Examination of pupillary reflex (direct, consensual and near reflex) will help
identify any defect of the afferent or efferent pupillary pathway due to tumor
spread. Ocular motility testing should be done to assess individual eye muscles
(ductions) and conjugate eye movements (versions). It is important to examine
the patient in primary position and then in all cardinal positions of gaze.
Evaluation
of head posture and its correlation with movement limitation is critical to
identify involvement of corresponding cranial nerves (for example, right face turn
is usually associated with limitation of abduction in right eye). Diplopia and
Hess charting are done to confirm the nerve palsy (restrictive or paralytic),
document the baseline for future comparison and assess for improvement with
simultaneous appropriate cancer therapy. Confrontation fields using static
images may point to involvement of visual pathway.
ROUTES
OF TUMOR SPREAD
The peculiarity of ACC lies in their local invasiveness, perineural spread (50%) and delayed recurrence consequent to their proximity to adjacent anatomical structures and resultant incomplete surgical tumor clearance despite palliative radiotherapy and chemotherapy [2,7,8,9]. Routes of spread are myriad- perineural, hematogenous (to lungs, bone, liver and brain), direct invasion of cavernous sinus or intracranial involvement [5,10-14]. Subtle neuro-ophthalmic signs like Adie’s pupil (due to perineural tumour seeds from cavernous sinus along first division of trigeminal nerve, coursing along nasociliary nerve to ciliary ganglion through Annulus of Zinn) are essential pointers to site of tumor cell activity and recurrence [5,15] Skull base extension, an adverse prognostic factor for survival, may occur along Eustachian tube, internal carotid artery, maxillary and mandibular nerve [5,16]. Gandour-Edwards et al. [17] have reported that tumors with dural invasion express neural cell adhesion molecules increasing their affinity for the dura [17].
NEUROIMAGING
While
CT imaging reveals bony destruction and extension to skull base [5], contrast
enhanced MRI with fat suppression is key to identify perineural enhancement [6].

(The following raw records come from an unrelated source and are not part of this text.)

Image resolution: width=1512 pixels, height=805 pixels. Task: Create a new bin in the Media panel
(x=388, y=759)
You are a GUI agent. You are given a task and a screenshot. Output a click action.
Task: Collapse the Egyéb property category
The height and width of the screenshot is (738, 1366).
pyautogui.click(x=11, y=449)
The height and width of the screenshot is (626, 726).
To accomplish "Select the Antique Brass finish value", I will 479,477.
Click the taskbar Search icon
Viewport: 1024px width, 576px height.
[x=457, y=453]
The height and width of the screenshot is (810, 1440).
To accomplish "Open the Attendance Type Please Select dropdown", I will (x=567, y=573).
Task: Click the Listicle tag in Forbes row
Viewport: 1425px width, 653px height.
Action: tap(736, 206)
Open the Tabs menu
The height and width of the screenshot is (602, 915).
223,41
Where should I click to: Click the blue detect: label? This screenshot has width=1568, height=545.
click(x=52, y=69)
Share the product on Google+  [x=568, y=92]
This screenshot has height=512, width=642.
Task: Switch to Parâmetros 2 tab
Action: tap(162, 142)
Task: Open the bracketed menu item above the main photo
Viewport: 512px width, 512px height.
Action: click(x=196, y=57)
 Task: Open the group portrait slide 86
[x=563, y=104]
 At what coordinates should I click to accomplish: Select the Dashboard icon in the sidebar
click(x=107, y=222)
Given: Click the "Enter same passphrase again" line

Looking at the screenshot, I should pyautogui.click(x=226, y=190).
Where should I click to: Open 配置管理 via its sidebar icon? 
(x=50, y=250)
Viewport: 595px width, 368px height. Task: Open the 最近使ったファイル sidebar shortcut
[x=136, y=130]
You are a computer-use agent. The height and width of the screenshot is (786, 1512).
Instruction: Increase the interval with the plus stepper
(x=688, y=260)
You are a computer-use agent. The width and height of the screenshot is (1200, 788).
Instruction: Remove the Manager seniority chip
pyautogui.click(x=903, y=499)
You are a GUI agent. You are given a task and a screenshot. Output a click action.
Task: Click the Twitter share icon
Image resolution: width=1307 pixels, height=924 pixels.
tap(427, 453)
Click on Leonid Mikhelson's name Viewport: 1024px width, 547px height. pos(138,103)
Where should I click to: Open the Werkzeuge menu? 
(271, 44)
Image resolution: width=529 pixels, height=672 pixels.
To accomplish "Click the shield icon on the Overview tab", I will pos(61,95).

Radiologic signs that outline cavernous sinus involvement are sinus
enlargement, convexity of lateral dural margins and replacement of trigeminal
cistern with soft tissue [18].
TREATMENT
Surgical
resection, if possible, is the most effective treatment modality [19] with
adjuvant radiotherapy and chemotherapy in cases of residual tumor activity,
positive surgical margins on frozen section and advanced tumor stage. Signs of
perineural spread may necessitate shift in treatment goal from cure to
palliation [2,6].
PREDICTORS
OF OUTCOME/SURVIVAL RATES
Prognosis
in ACC is determined by histological subtype (poor with solid pattern) [3],
tumor location (better with maxillary sinus compared to ethmoid or sphenoid
sinus) [2] and tumor stage (poorer with advanced TNM stage) [14]. Prognosis is
circumspect in tumors with perineural invasion [20], extension to skull base
and positive surgical margins on frozen section [5,20]. No difference in
survival rate was observed between open and endoscopic surgical approach [3].
CONCLUSION
Clinical
behavior of ACC necessitates a high index of clinical suspicion from the
ophthalmologist, possible only on discerning subtle clues like Adie’s pupil or
loss of corneal sensation to help the radiologist pinpoint signs of tumor
activity through relevant and accurate imaging techniques. A multidisciplinary
collaboration is of paramount importance in facilitating early tumor
identification and monitoring clinical course for a considerable impact on
long-term survival by negating any diagnostic or therapeutic challenge.